Arrange the entries from the line containing "The height and width of the screenshot is (653, 1260)." through the line containing "What do you see at coordinates (448, 746)" as a Markdown table with the columns No. and Line, numbering each row and omitting blank lines.

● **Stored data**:
[Start of Attachment]
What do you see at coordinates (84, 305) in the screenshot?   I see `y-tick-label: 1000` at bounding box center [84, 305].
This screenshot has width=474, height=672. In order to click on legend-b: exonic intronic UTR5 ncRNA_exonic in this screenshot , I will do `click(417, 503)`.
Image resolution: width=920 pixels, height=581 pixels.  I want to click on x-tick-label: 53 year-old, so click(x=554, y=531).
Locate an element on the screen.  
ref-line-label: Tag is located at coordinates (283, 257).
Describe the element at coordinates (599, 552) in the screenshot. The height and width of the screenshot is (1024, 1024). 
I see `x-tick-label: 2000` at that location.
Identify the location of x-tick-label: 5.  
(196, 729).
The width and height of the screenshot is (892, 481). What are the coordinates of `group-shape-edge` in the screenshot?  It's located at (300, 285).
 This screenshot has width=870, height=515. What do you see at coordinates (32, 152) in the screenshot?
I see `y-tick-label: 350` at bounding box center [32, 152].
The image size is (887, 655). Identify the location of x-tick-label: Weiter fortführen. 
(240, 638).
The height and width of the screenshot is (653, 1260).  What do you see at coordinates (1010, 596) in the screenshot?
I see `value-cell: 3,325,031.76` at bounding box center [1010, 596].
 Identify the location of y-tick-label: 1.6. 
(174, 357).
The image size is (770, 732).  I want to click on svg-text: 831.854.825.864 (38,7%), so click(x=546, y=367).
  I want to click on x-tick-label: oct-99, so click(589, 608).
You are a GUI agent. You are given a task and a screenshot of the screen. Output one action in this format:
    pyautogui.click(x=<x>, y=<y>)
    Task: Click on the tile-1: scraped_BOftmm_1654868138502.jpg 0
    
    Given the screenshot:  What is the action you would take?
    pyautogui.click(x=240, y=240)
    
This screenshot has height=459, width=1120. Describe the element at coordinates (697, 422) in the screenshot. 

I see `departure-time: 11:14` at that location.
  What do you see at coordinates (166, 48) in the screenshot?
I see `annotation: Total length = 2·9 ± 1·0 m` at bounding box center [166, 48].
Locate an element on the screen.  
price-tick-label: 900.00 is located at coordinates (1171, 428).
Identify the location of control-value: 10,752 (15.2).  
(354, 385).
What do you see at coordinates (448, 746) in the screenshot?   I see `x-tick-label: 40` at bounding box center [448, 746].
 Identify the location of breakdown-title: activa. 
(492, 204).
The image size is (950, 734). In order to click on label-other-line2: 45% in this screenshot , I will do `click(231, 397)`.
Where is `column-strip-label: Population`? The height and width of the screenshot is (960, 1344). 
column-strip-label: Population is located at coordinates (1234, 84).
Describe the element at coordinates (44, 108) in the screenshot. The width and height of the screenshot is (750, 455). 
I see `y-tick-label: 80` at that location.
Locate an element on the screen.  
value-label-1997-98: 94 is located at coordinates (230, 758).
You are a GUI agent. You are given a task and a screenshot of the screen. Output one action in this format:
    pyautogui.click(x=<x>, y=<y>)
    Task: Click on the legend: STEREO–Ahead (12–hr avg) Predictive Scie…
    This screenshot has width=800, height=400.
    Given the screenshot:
[End of Attachment]
● **Task response**:
| No. | Line |
|---|---|
| 1 | The height and width of the screenshot is (653, 1260).  What do you see at coordinates (1010, 596) in the screenshot? |
| 2 | I see `value-cell: 3,325,031.76` at bounding box center [1010, 596]. |
| 3 |  Identify the location of y-tick-label: 1.6.  |
| 4 | (174, 357). |
| 5 | The image size is (770, 732).  I want to click on svg-text: 831.854.825.864 (38,7%), so click(x=546, y=367). |
| 6 |   I want to click on x-tick-label: oct-99, so click(589, 608). |
| 7 | You are a GUI agent. You are given a task and a screenshot of the screen. Output one action in this format: |
| 8 |     pyautogui.click(x=<x>, y=<y>) |
| 9 |     Task: Click on the tile-1: scraped_BOftmm_1654868138502.jpg 0 |
| 10 |     Given the screenshot:  What is the action you would take? |
| 11 |     pyautogui.click(x=240, y=240) |
| 12 | This screenshot has height=459, width=1120. Describe the element at coordinates (697, 422) in the screenshot.  |
| 13 | I see `departure-time: 11:14` at that location. |
| 14 |   What do you see at coordinates (166, 48) in the screenshot? |
| 15 | I see `annotation: Total length = 2·9 ± 1·0 m` at bounding box center [166, 48]. |
| 16 | Locate an element on the screen.   |
| 17 | price-tick-label: 900.00 is located at coordinates (1171, 428). |
| 18 | Identify the location of control-value: 10,752 (15.2).   |
| 19 | (354, 385). |
| 20 | What do you see at coordinates (448, 746) in the screenshot?   I see `x-tick-label: 40` at bounding box center [448, 746]. |